Huawei MatePad Pro

Huawei's MatePad Pro is a good tablet trapped in an OS war


Huawei is proposing the Huawei MatePad Pro (هواوي ميت باد برو) as an outlet for creativity -- and in order to be creative on a tablet, you need apps. That's where things get dicey. Like everything else on this tablet, Huawei's AppGallery has a user-friendly, navigable interface. But although you can get a few mainstream apps, there is a whole lot you can't get. In some regards, AppGallery is a bit like the wild west. The first option under "top-rated apps" is something called "OfficeSuite - Office, PDF, Word, Excel, PowerPoint." Sounds pretty legit -- until you click on it and realize there's one rating, and it's one star. (But you can also download the real Microsoft Office.) Other options include the Chinese online retailer Alibaba and Spotify competitor Deezer. The severed partnership with Google is pretty noticeable: no Google Play Store, no Google Maps, no Google Drive, no Google Photos. Huawei seems to have developed an alternative called Petal, with Petal Search, Petal Maps, etc. Petal Search is organized quite nicely, with a feed, news, weather, music and easy access to Petal Translate and currency converter. Petal can also help find and install APK files for Android apps, not in the official app store, but as always, exercise caution when sideloading apps.

Look around the next time you're at a coffee shop or airport. Although it's possible I haven't been looking hard enough, I don't think I've ever spotted an Android tablet out in the wild, much less a tablet that runs HarmonyOS, the operating system Huawei built to run on its devices in place of Google's Android.


The end result is that, for now, this device runs HarmonyOS, which looks and acts a good deal like Android, but is not. In practical terms, it can run many Android apps, but you lose the Google Play Store and key Google-made apps like Maps, Gmail and YouTube. Instead, the main app store is Huawei's own App Gallery (more on that later).

Big screen, but not quite a laptop
Like Apple, Huawei has outfitted the 12.6-inch MatePad Pro with a processor built in-house. The Kirin 9000E chip does its job, and it does it quite well. I scrolled on TikTok, played Angry Birds 2, typed in Huawei's Notepad app, doodled in a drawing app -- and not once did the tablet lag or keep me waiting. Adding to the tablet's functionality is the helpful Optimizer app, which enables you to quickly close apps and clean up storage.
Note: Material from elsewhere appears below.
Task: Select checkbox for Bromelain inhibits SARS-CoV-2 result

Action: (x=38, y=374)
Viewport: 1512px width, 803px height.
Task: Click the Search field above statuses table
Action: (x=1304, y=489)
Coupled with the tablet's processing power is a user experience smooth as butter, courtesy of HarmonyOS 2. All the swipes and scrolls are remarkably intuitive to the point that I, a physical home-button devotee, didn't find the absence of a home button too bothersome. (In fact, its absence is what enables the screen to take up virtually the entire tablet with a gorgeous OLED display.) The productivity setups are also worth noting: App Multiplier lets you open up two side-by-side windows in the same app when in landscape mode, and you can sync up your tablet with a PC.